Some JCP labels may be missing in compounds.csv.gz

Question

Some JCP labels may be missing in compounds.csv.gz

hanslovsky opened this issue a year ago · comments

I am currently downloading metadata and images following #72 and then match the metadata from load_data_with_illum.parquet with the contents of well.csv.gz for the JCP2022 id and then double check that JCP2022 id is valid via compound.csv.gz, crispr.csv.gz, and orf.csv.gz. I found that JCP2022_028373 is in well.csv.gz but not in any of compound.csv.gz, crispr.csv.gz, .orf.csv.gz. This is how you can reproduce it:

In [76]: well = pd.read_csv('well.csv.gz')

In [77]: compound = pd.read_csv('compound.csv.gz')

In [78]: crispr = pd.read_csv('crispr.csv.gz')

In [79]: orf = pd.read_csv('orf.csv.gz')

In [80]: all_jcps = pd.concat([x[['Metadata_JCP2022']] for x in [compound, crispr, orf]])

In [81]: joined = well[['Metadata_JCP2022']].drop_duplicates().merge(all_jcps.assign(x=all_jcps.Metadata_JCP2022), 'left')

In [82]: joined[joined.x.isnull()]
Out[82]:
       Metadata_JCP2022    x
83013   JCP2022_UNKNOWN  NaN
135738   JCP2022_028373  NaN

As far as I can tell, all other JCPs in well.csv.gz have an according entry in one of the JCP files. I will treat this like JCP2022_UNKNOWN. Is there any chance that this missing JCP will be added to the metadata in the future?

Niranj Chandrasekaran · Answer 1 · Sat Aug 05 2023 06:43:56 GMT+0800 (China Standard Time)

Hi @hanslovsky, you can treat JCP2022_028373 as JCP2022_UNKNOWN. JCP2022_028373 should have been removed from the wells.csv.gz. We will fix that. Thanks for catching that!
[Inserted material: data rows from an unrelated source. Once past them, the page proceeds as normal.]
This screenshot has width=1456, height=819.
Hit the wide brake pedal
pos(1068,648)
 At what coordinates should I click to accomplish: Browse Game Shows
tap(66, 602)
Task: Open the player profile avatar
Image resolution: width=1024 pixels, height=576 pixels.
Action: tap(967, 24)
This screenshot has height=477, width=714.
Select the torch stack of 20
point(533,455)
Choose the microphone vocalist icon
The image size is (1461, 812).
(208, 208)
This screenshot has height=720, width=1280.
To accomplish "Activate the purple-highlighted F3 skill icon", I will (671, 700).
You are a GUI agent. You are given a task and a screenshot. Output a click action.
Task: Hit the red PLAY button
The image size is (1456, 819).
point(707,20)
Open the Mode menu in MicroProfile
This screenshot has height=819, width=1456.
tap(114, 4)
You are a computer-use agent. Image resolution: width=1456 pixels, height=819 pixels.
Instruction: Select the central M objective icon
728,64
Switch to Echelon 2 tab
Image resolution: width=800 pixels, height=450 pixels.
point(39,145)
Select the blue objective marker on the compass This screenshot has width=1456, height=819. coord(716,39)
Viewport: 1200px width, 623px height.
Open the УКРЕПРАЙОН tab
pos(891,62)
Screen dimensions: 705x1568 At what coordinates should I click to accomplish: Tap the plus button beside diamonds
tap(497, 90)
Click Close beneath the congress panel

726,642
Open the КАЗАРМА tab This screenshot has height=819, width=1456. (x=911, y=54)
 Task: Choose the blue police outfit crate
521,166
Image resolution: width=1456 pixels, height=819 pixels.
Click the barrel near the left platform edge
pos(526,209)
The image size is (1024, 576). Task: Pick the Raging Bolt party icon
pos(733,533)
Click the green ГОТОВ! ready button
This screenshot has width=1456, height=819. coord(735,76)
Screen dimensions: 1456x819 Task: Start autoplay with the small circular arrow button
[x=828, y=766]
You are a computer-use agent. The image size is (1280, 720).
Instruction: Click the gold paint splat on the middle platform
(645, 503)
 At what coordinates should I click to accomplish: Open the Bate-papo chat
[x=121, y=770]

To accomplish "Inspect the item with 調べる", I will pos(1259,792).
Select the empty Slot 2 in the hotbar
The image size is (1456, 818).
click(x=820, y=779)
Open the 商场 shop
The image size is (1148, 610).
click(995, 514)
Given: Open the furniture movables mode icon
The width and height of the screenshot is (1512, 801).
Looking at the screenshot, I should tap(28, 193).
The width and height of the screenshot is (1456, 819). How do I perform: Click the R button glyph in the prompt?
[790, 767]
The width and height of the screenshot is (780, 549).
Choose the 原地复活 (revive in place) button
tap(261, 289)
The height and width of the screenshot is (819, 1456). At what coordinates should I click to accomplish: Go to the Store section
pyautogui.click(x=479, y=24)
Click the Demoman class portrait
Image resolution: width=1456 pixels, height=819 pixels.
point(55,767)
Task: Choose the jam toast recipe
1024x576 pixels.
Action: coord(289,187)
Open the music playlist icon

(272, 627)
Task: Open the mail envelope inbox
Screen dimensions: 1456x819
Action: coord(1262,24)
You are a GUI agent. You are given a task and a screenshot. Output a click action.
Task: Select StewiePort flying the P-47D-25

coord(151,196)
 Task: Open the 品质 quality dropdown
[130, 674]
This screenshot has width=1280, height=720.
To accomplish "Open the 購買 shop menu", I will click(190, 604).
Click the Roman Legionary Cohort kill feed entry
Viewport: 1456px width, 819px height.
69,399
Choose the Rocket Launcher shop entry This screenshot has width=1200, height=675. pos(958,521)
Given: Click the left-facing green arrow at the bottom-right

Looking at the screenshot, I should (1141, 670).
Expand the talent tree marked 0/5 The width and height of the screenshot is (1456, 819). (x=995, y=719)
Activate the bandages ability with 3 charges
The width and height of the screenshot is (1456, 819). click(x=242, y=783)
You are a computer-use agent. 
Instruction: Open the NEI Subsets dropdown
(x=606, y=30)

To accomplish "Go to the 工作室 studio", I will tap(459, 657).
Philipp Hanslovsky · Answer 2 · Tue Aug 08 2023 00:05:06 GMT+0800 (China Standard Time)

Thank you @niranjchandrasekaran! Should JCP2022_028373 be removed completely in wells.csv.gz, or replaced by JCP2022_UNKNOWN?
I can make a PR with the change if that is helpful for you.

Niranj Chandrasekaran · Answer 3 · Tue Aug 08 2023 00:18:45 GMT+0800 (China Standard Time)

Hi @hanslovsky, thanks for offering to do that! We generate these metadata files using a couple of internal scripts. So we want to re-run them to keep everything reproducible. I will keep you posted. For the time being, you can ignore all wells with JCP2022_028373.

Philipp Hanslovsky · Answer 4 · Tue Aug 08 2023 00:22:07 GMT+0800 (China Standard Time)

That makes sense. I will mark JCP2022_028373 unknown on my side.

Niranj Chandrasekaran · Answer 5 · Tue Aug 08 2023 03:03:17 GMT+0800 (China Standard Time)

Hi @hanslovsky, wells.csv.gz should now be fixed. Thanks for bringing this to our attention!